Your kids have just settled into a new area. Don't take their settling in well for granted. Things might not go so well next time you move them. You've got everything set up nicely for them.

You're also putting your kids financial stability at risk. And lowering what you can provide for them eg holidays. Also if you are exhausted you won't parent your existing kids as well as you want to.

It's 2025, we don't need to be popping out kids every 5 minutes anymore. We have choices and can have a better quality of life.

That's my opinion. But who knows. It's possible to have a great childhood with old parents, lots of siblings and no money. I know it's possible. But even if it does work out for the kids, I still pity how hard those parents have to work - and it wouldn't be my choice.

Eastermuppet · 18/04/2025 10:45

If it was me, I wouldn't have this baby however I am not you. I don't see why you need to move house if you decide to go ahead, it sounds like you have at least 3 bedrooms. Do what you feel is best for you and your family and own your decision, good luck

ilovemyhamster · 18/04/2025 11:36

Ejvd · 18/04/2025 10:42

My first thought is that you will be EXHAUSTED for YEARS. Having young kids in your 40s is no joke. You don't have the same energy as your 30s and 20s.

Then as well as that you'll be dealing with pre-menopause and perhaps menopause. So add those symptoms (which probably include even more tiredness).

But perhaps you are a high energy person- you must be to even be contemplating this.

Your kids have just settled into a new area. Don't take their settling in well for granted. Things might not go so well next time you move them. You've got everything set up nicely for them.

You're also putting your kids financial stability at risk. And lowering what you can provide for them eg holidays. Also if you are exhausted you won't parent your existing kids as well as you want to.

It's 2025, we don't need to be popping out kids every 5 minutes anymore. We have choices and can have a better quality of life.

That's my opinion. But who knows. It's possible to have a great childhood with old parents, lots of siblings and no money. I know it's possible. But even if it does work out for the kids, I still pity how hard those parents have to work - and it wouldn't be my choice.

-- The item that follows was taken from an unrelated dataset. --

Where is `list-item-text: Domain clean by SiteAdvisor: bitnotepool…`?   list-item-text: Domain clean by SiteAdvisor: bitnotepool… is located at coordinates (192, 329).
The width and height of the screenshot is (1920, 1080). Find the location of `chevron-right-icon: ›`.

Your response resonated with me. I had twins at 42. I'm now 56 and menopausal, working full time while they are 13 and going through puberty. I'm a high energy person but it's exhausting. OP something you may wish to consider is the impact on your social capabilities. When you're an older parent it's tricky to fit in anywhere. Most of the other mums are 20 years younger and you can't do things with your peers as you have young children to care for. It's tough. Sending love and I hope you come to a decision you are at peace with 💕

everythingeverything1981 · 18/04/2025 11:42

Poor love it's a real dilemma.

Ilady · 18/04/2025 13:11

In your case I would have an abortion. You are almost 43 and have a higher chance of having a child with special needs. Along with this another pregnancy will be harder on your own body and what happens if you need a period of bed rest or have a premature baby? What happens if this baby has special needs and you can't go back to work because they have high care needs? I have seen couples in this situation and it very hard going.
You also have to consider your own health in the next few few years as you go through per menopause and menopause.

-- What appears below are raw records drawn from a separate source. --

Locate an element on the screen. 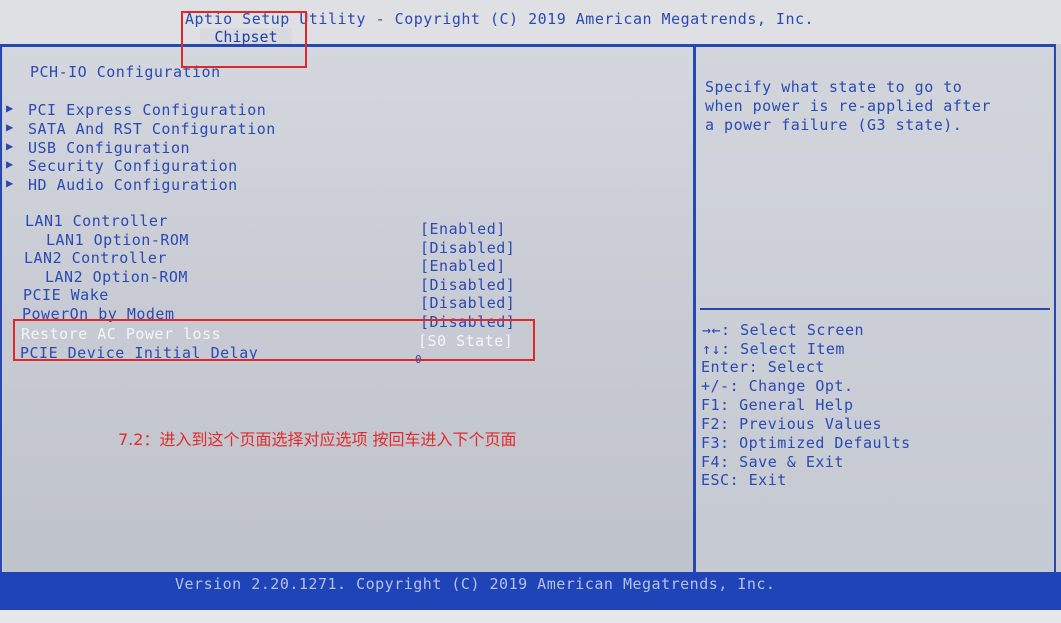 This screenshot has width=1061, height=623. key-hint: F4: Save & Exit is located at coordinates (772, 462).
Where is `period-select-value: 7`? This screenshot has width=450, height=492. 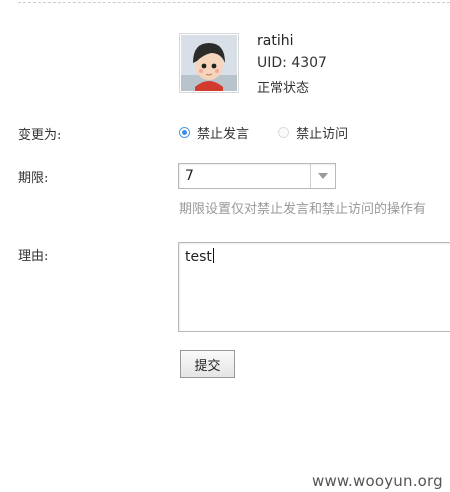 period-select-value: 7 is located at coordinates (190, 176).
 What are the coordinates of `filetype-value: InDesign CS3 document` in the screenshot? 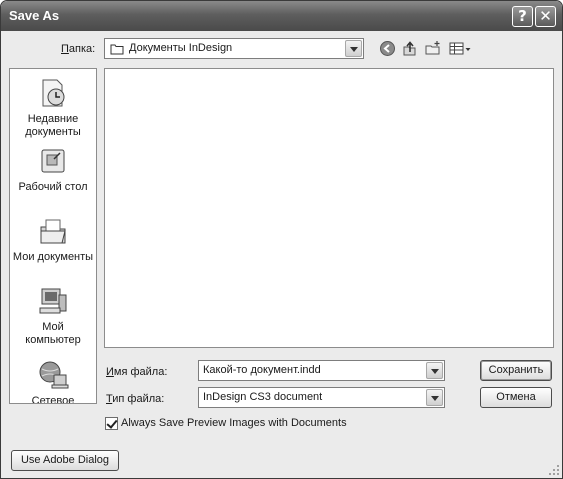 It's located at (263, 397).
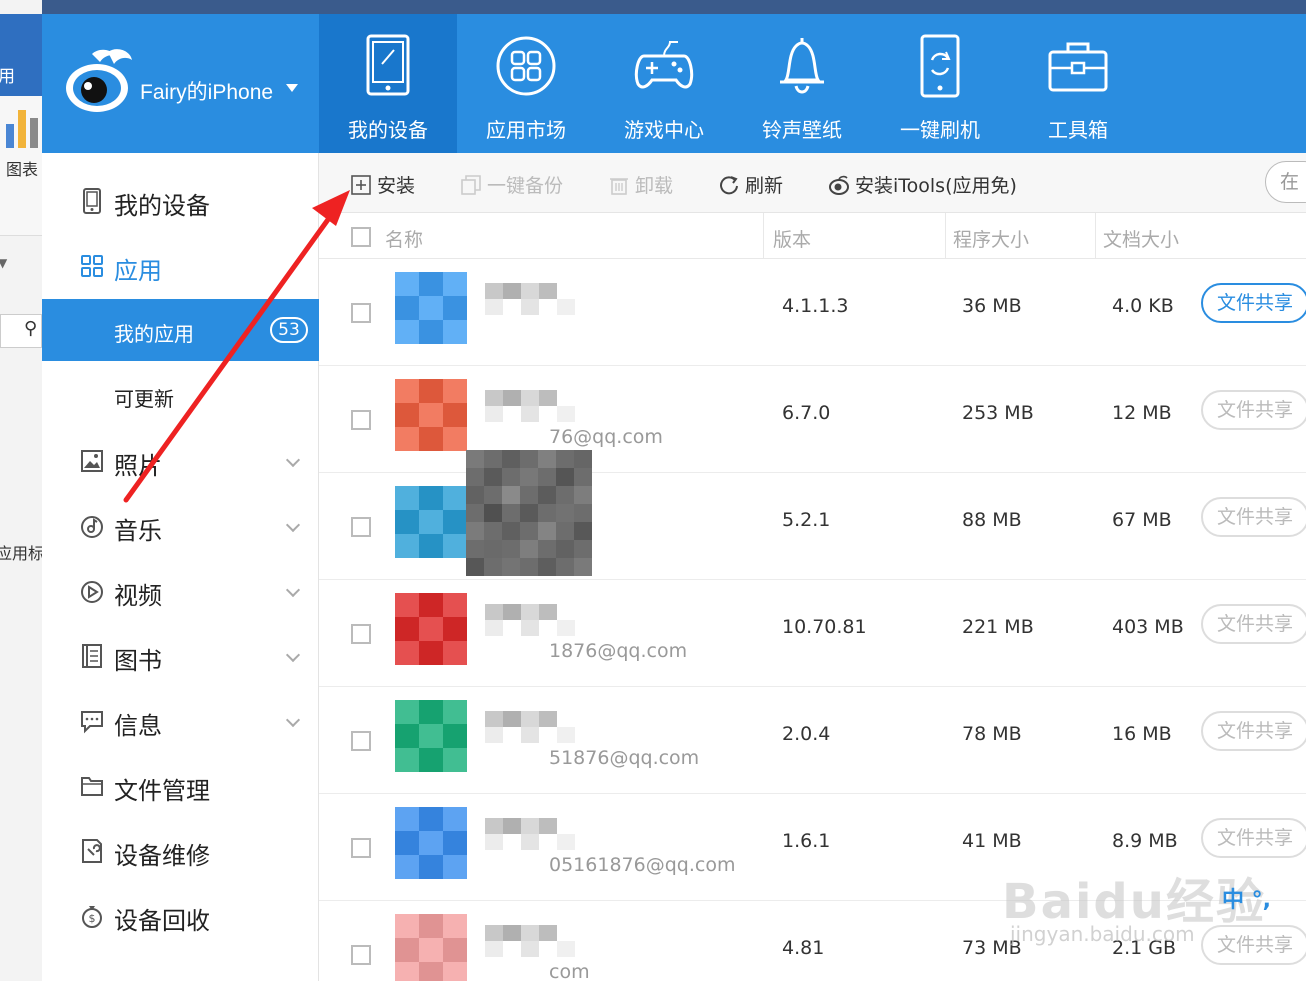  I want to click on device-selector: Fairy的iPhone, so click(180, 84).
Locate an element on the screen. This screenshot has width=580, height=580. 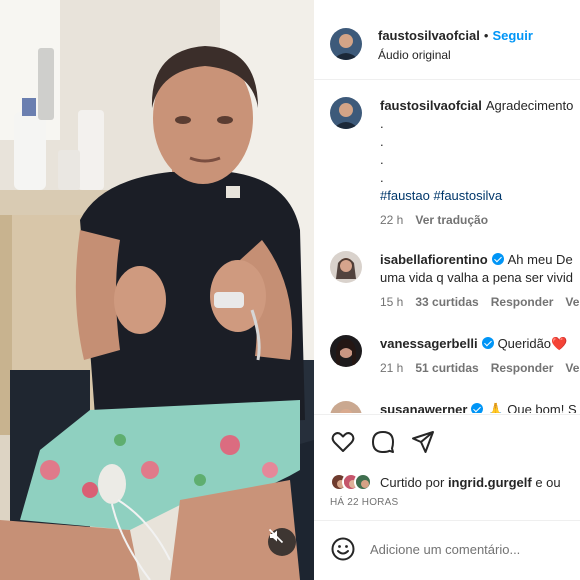
mute-button is located at coordinates (282, 542).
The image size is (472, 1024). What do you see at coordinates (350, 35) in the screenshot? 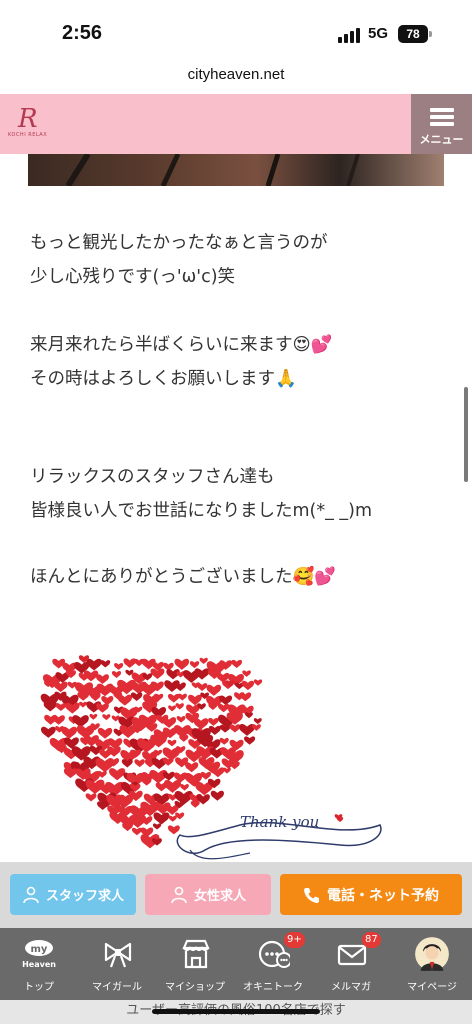
I see `signal-icon` at bounding box center [350, 35].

You already have a 4,5 and 6 year old. You have recently moved house to an new area and your kids are beginning to settle in there. Your youngest child is about to start school and your planning to go back to work. You have also said that financially your finding it hard going at the moment. I gather that with moving house and living on one income with 3 small kids things are going to be tight.

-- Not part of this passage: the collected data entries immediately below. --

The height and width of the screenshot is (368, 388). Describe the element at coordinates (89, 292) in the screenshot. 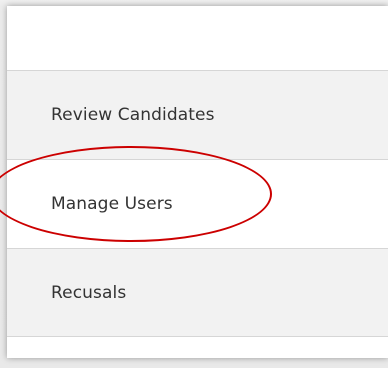

I see `menu-item-label: Recusals` at that location.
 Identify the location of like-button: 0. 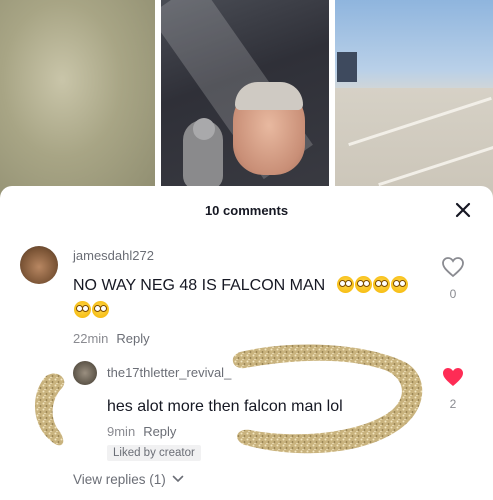
(453, 278).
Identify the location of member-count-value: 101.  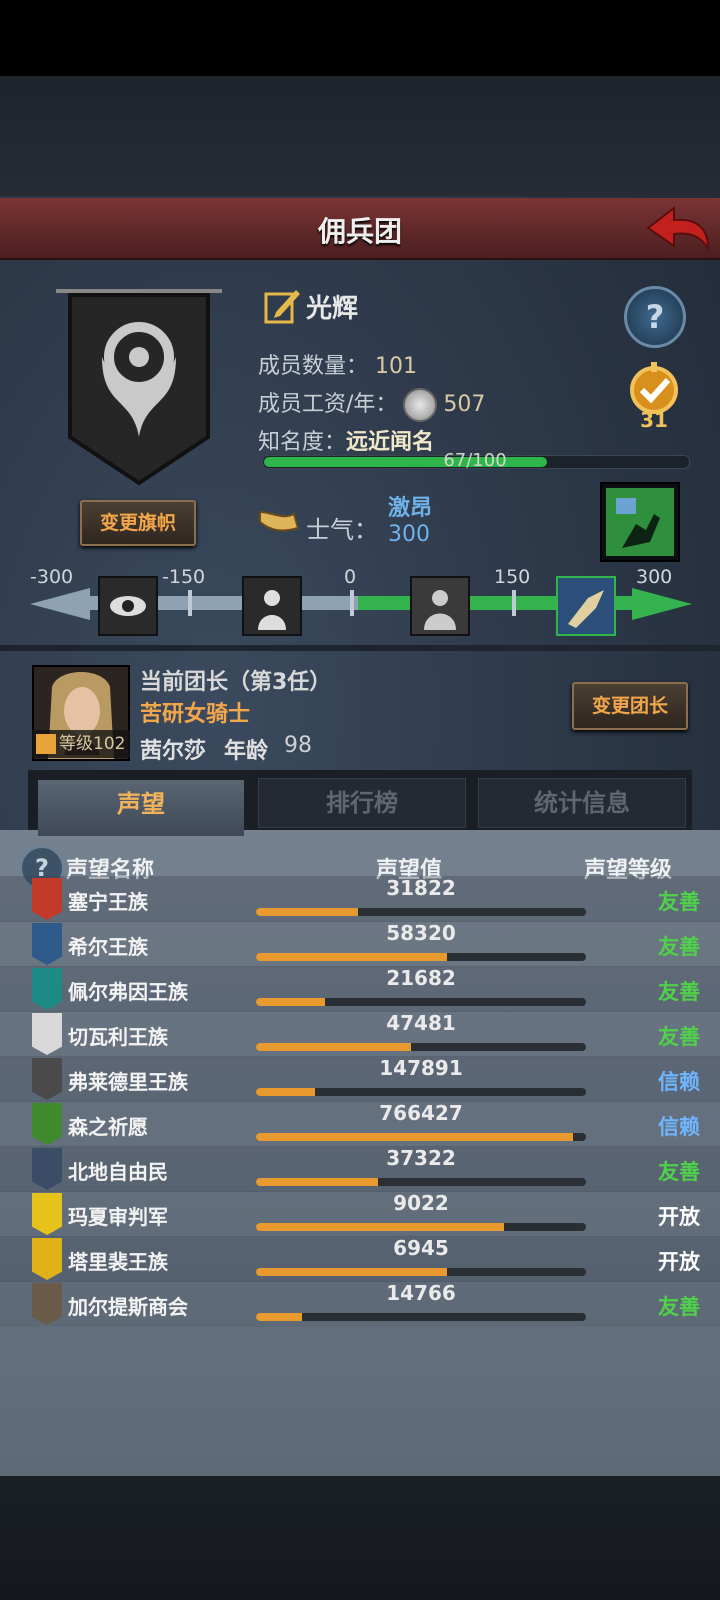
(396, 366).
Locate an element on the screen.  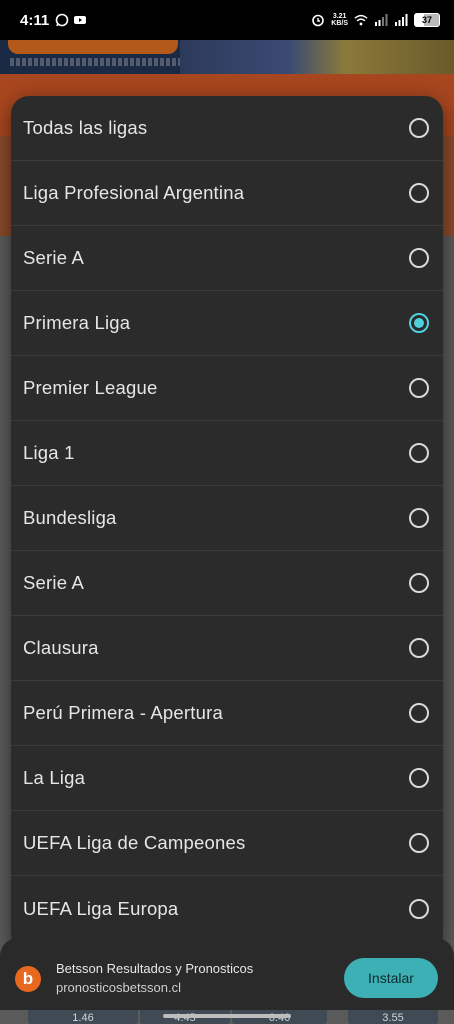
home-indicator is located at coordinates (227, 1016).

I would tell your partner that you have decided to get an abortion but that he needs to get a vescotomy if he does not want to have another child.
You need to think of yourself and your health now because you already have 3 young children that need your care. As they get older the costs of food, clothes ect will only get higher.
Once your youngest goes to school you need to get back into the work force so you can help improve your families finances.